I could write at considerable length about Murray and Gardner, but really everything they said was based on the ideas that Frazer had pioneered – and their elaborations of those ideas are pretty much entirely ahistorical. So it probably makes more sense to return to The Golden Bough and discuss what Frazer’s lifetime of scary work habits turned up in terms of evidence for the reality of sacrificial kings (he was famous for reading and taking notes in several languages for anything up to 15 hours a day, seven days a week – but notorious among later generations of anthropologists for writing about the world he had never actually seen for himself; he practically never left his study).
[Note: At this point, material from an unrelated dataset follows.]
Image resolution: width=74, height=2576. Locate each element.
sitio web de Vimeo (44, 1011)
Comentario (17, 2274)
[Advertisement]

Frazer devoted most of his long life to tracing, exploring and setting these ideas down in what became, over time, The Golden Bough (1890-1915). This 12-volume study of comparative religion has certainly been more revered than actually read (and I don't claim to have read the whole thing myself), but it was a foundational influence on several generations of anthropologists; no less a figure than Bronisław Malinowski, indeed, could write that Frazer’s masterpiece was “in many respects the greatest achievement of anthropology.” Beginning his study with a famous, and highly romanticised, retelling of the legend of the rex nemorensis – the priest-king of Nemi, a runaway slave who reigned as “king of the wood”, but only for so long as he could defeat all those who sought to challenge him in a single combat fought to the death – Frazer expanded his focus to study every aspect of what he termed “the dying god”. This involved the belief that the youth and health of a divine monarch had a direct bearing on the quantity and quality of the annual harvest, and that ritual death of such a king might be (and was) used to redress crises caused by drought and bad harvests, and so restore prosperity to a people.

EzraLbss

Wow. Thank you very much for this in depth and carefully considered, well researched response. The sourced that are cited will certainly help me understand more about this. I knew that the bog bodies tied into it but all in all wasn't sure of it was myth or history. Again i thank you for the bevy of new information.

EzraLbss

I wonder how Frazer came to that translation "the reaped ear of corn" for a phrygian. Does wheat have an ear lol? Or any grain? This seems to be a very contentious subject.

EzraLbss

Yeah man i completely get why it would take that long and certainly don't mind waiting for such a rich response. I had to read it then re-read it just to digest it all. I wasnt expecting it to be so full of detail with so many sources, which i did specifically ask for that way i could read more about this.

EzraLbss

That makes sense. I never put any thought into an ear of corn before. Funny how something like that can totally blow your mind. Anyway really appreciate it. As I said more than I could have hoped for

EzraLbss

Also when it comes to the phrygian king being addressed as the green or yellow ear of corn Im confused because I thought "Corn" In the ancient world was a reference to grain? As I always understood it there were no ears of corn anywhere In that region. Mesoamerica is the only place I thought where ears of corn grew? Maybe its about translation?